フラットな形状が特徴の陸屋根ですが、屋根としての機能にはどのような特徴があるのでしょうか?
本記事では、デザイン的な人気から住宅でも用いられることが多くなってきている陸屋根のメリット・デメリットや必要なメンテナンスについて主に解説します。
- 陸屋根とは、勾配のない屋根のこと
- 陸屋根のメリットは、屋上として活用できること、天井が高くとれること等
- 陸屋根のデメリットは、雨漏りのリスクが高いこと、メンテナンス間隔が短めなこと等
陸屋根とは?
陸屋根(ろくやね、りくやね)とは、勾配のない平面状の屋根のことです。
別名で「平屋根(ひらやね)」「フラット屋根」ともいいます。
平らな屋根を陸屋根と呼ぶのに対し、傾斜のある屋根は「勾配屋根」と呼びます。
陸屋根の構造
陸屋根には勾配が全くないわけではありません。
「排水勾配(水勾配)」という、雨水が残らないようにつけられるわずかな傾斜があるのが一般的です。
さらに、雨漏りを防ぐため、表面にはウレタンやFRPによる防水工事が不可欠です。
陸屋根の利用と注意点
陸屋根には、ビルの屋上などのように人の立ち入りができるものとできないものがあります。
また、出入り口や収納・機械室として、屋上に突き出たペントハウスという小さな部屋が置かれることもあります。
陸屋根は、建物がスタイリッシュな見た目になるためデザインの観点からも採用例が増えています。
戸建て住宅では屋上施設や屋上緑化としての利用も多くあります。
陸屋根を採用した一般住宅の例 |
陸屋根の注意点
陸屋根は雨水が溜まりやすく、雨漏りにつながるという特徴があるので、水分に弱い木造住宅には向いていません。
陸屋根のメリット
勾配がない陸屋根には、一般的な三角屋根に比べて以下のようなメリットがあります。
メリット① 屋上スペースとして活用できる
平坦なことで人が立ち入れる陸屋根は、その多くが屋上として利用されています。
人気の用途は、洗濯物干し場やガーデニング、太陽光発電の設置などです。
メリット② 屋根メンテナンスが簡単・安価
簡単に出入りでき、傾きで滑り落ちる心配もないため、屋根工事に必須の足場費用が不要です。
工事のたびに約15万~20万円の節約になります。
また、日頃の屋根の掃除や簡単な補修も、住人が自ら行えます。
メリット③ 居室空間が広くなる
陸屋根は屋根裏のスペースが必要ないので、同じ高さの家でも室内の空間が広くなります。
部屋の天井が高くなることで、居室内で開放感を感じることができます。
陸屋根のデメリット
屋根勾配がないことから、陸屋根は以下のようなデメリットも抱えています。
デメリット① 水はけが悪い
陸屋根の最大の特徴でありデメリットがこれです。
傾きのある屋根であれば、雨や雪は自然と地面に流れ落ちますが、平らな陸屋根ではそのまま床に溜まってしまいます。
::::
## [指示 A]
陸屋根についての文章によると、足場費用が不要になることで工事のたびにどれくらい節約になるか。
## [指示 B]
陸屋根についての文章で、屋上の人気の用途として挙げられているものをすべて書き出しなさい。
## [指示 C]
陸屋根についての文章のうち、"陸屋根を採用した一般住宅の例 |"から"に必須の足場費用が不要です。"までを一字も変えずに書き写しなさい。
陸屋根についての文章だけを手がかりに答えること。

## [資料抜粋]
::::
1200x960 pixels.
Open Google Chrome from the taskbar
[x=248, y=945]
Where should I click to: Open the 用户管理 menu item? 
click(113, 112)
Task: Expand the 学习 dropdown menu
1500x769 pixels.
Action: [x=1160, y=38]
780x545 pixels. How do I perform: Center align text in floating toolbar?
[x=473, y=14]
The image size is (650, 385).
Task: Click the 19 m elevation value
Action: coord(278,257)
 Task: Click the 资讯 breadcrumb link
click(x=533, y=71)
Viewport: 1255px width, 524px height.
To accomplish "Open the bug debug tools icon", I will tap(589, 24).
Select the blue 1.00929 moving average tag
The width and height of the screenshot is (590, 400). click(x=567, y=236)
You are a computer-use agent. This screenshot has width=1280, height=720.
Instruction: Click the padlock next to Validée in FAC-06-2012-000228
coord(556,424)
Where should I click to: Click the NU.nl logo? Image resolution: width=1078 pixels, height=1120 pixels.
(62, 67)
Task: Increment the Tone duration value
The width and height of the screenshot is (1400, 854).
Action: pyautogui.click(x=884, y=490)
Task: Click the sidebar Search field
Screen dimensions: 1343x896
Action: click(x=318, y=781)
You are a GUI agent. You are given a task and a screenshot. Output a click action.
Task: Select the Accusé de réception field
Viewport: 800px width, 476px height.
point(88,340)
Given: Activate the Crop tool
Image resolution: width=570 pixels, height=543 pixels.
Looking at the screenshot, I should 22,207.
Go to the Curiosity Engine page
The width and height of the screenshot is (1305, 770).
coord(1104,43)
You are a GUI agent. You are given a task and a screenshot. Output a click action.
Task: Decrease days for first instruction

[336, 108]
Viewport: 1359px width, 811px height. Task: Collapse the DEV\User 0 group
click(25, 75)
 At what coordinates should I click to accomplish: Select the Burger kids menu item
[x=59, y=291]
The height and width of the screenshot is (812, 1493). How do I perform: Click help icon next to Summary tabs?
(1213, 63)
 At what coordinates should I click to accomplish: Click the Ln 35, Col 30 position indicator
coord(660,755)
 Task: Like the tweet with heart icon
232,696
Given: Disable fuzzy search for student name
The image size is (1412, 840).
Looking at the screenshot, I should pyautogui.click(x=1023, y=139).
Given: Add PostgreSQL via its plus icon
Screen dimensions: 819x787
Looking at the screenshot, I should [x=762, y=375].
::::
## [正答 A]
約15万~20万円

## [正答 B]
洗濯物干し場、ガーデニング、太陽光発電の設置

## [正答 C]
陸屋根を採用した一般住宅の例 |
陸屋根の注意点
陸屋根は雨水が溜まりやすく、雨漏りにつながるという特徴があるので、水分に弱い木造住宅には向いていません。
陸屋根のメリット
勾配がない陸屋根には、一般的な三角屋根に比べて以下のようなメリットがあります。
メリット① 屋上スペースとして活用できる
平坦なことで人が立ち入れる陸屋根は、その多くが屋上として利用されています。
人気の用途は、洗濯物干し場やガーデニング、太陽光発電の設置などです。
メリット② 屋根メンテナンスが簡単・安価
簡単に出入りでき、傾きで滑り落ちる心配もないため、屋根工事に必須の足場費用が不要です。